Este final de agosto, ahora con cierta rebaja humanitaria en el mercurio, ofrece en su calendario un sustancioso abanico de festejos taurinos tradicionales, entre los que emergen con fuerza los encierros de Cuéllar, que en esta mañana de lunes consumará su segundo episodio, tras el primero de ayer con toros de la ganadería de Araúz de Robles. Un rito de más de 500 años, en el que, aquí sí de verdad, dando leal contenido al vocablo encerrar, las garrochas y los bueyes conducen desde el campo abierto, espacio de libertad real, a los astados bravos hasta las calles de la vieja villa mudéjar segoviana.

Y, sin más lances de trasteo, cabe afrontar la cuestión nuclear de estas líneas, que no es otra que la dicotomía entre celebrar o competir. Existe un indicio, seguramente no el más sustantivo, pero seguramente sí el de mayor significación, para catalogar cómo se vive una experiencia. El uso del reloj. Nadie en sus cabales cronometra una celebración en la que vea comprometidas sus emociones y sentimientos más valorados. Nadie diría, por ejemplo, que se encontró con un buen amigo al que había perdido el rastro durante años y estuvo charlando con él durante un minuto y veintisiete segundos.

El cómputo de los movimientos de las agujas del reloj está indisolublemente asociado a todo aquello que supone o bien un control (hay que fichar en el trabajo) o bien una competición (como un récord en una carrera de velocidad).

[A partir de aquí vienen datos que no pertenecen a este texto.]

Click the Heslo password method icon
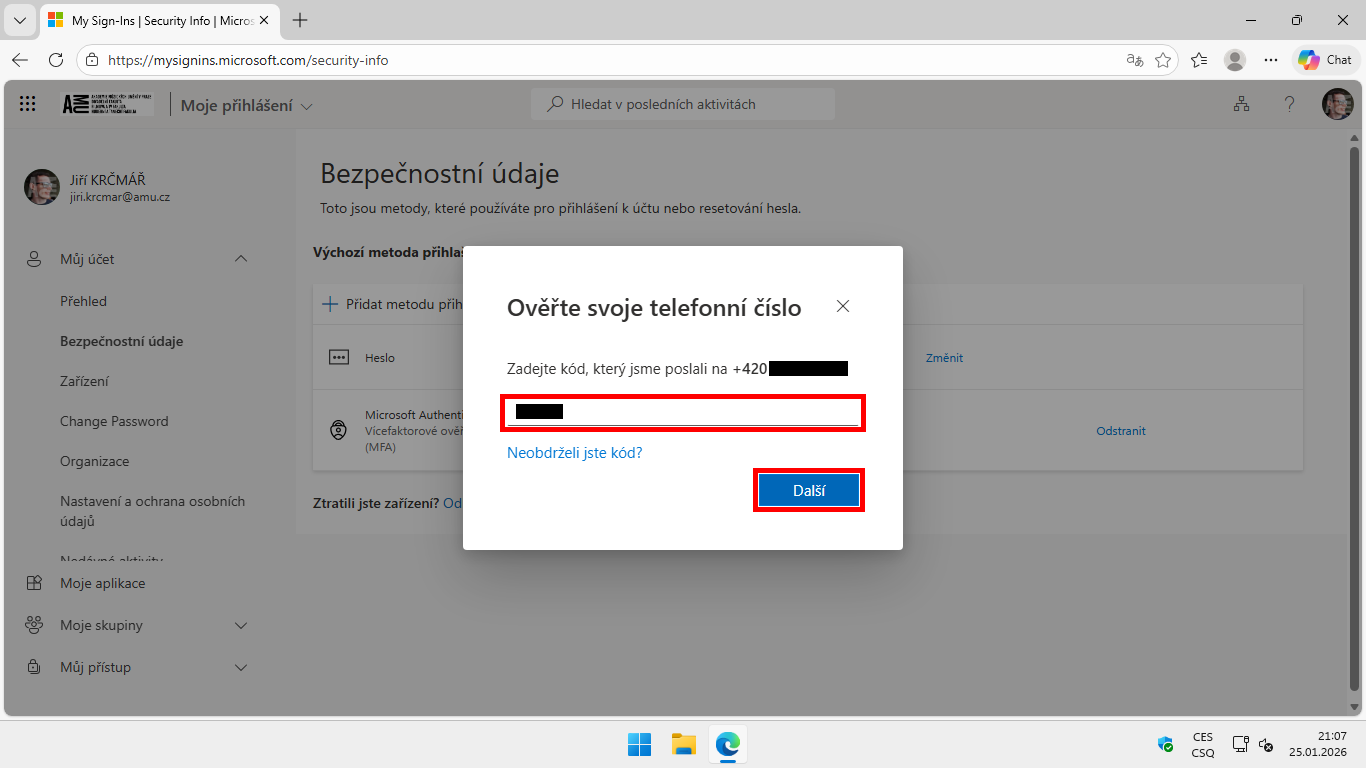This screenshot has height=768, width=1366. point(337,357)
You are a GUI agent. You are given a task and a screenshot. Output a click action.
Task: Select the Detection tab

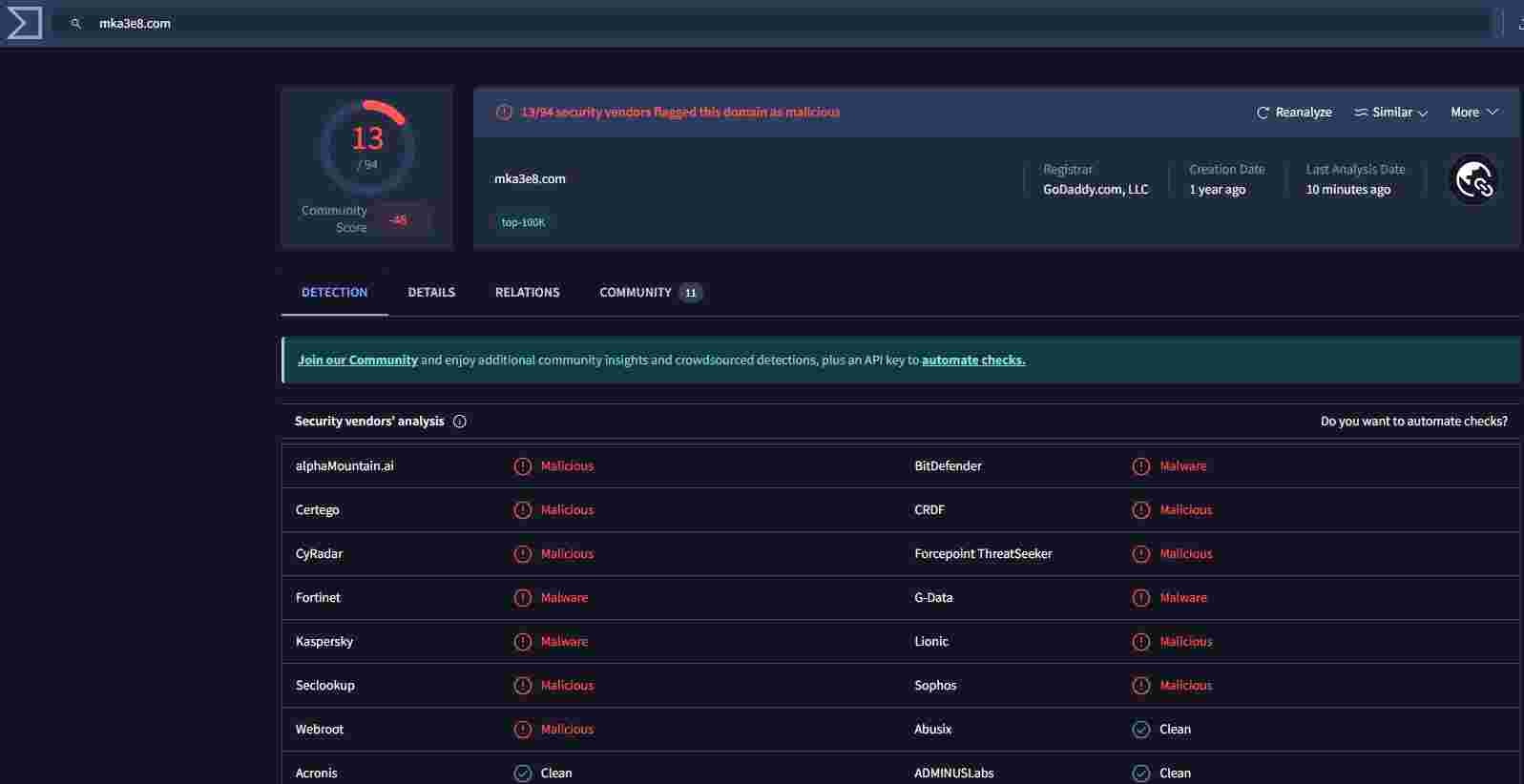pyautogui.click(x=334, y=293)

De ahí que los encierros de Cuéllar se celebran, en el sentido más gozoso y estimulante de la expresión, pues más allá de los horarios previstos, como mera referencia organizativa, lo que ha de imponerse es el fiel cumplimiento del rito. Esa conducción ancestral bajo los pinos y por las rastrojeras de bóvidos y équidos, en lento trasiego de astas y pezuñas, hasta el ecuador del embudo que da paso a la población, donde ha de crecer el ritmo para permitir que los mozos encajen sus riñones en la cuna de los cuernos de los toros.

El contagio o pamplonización de nuestras tradiciones taurinas, promovido por cierta gañanía de umbrales cognitivos limitados, tan solo producirá una grave contaminación proveniente de lugares en los que la tradición quedó amputada. Correr toros por las calles no es encerrar.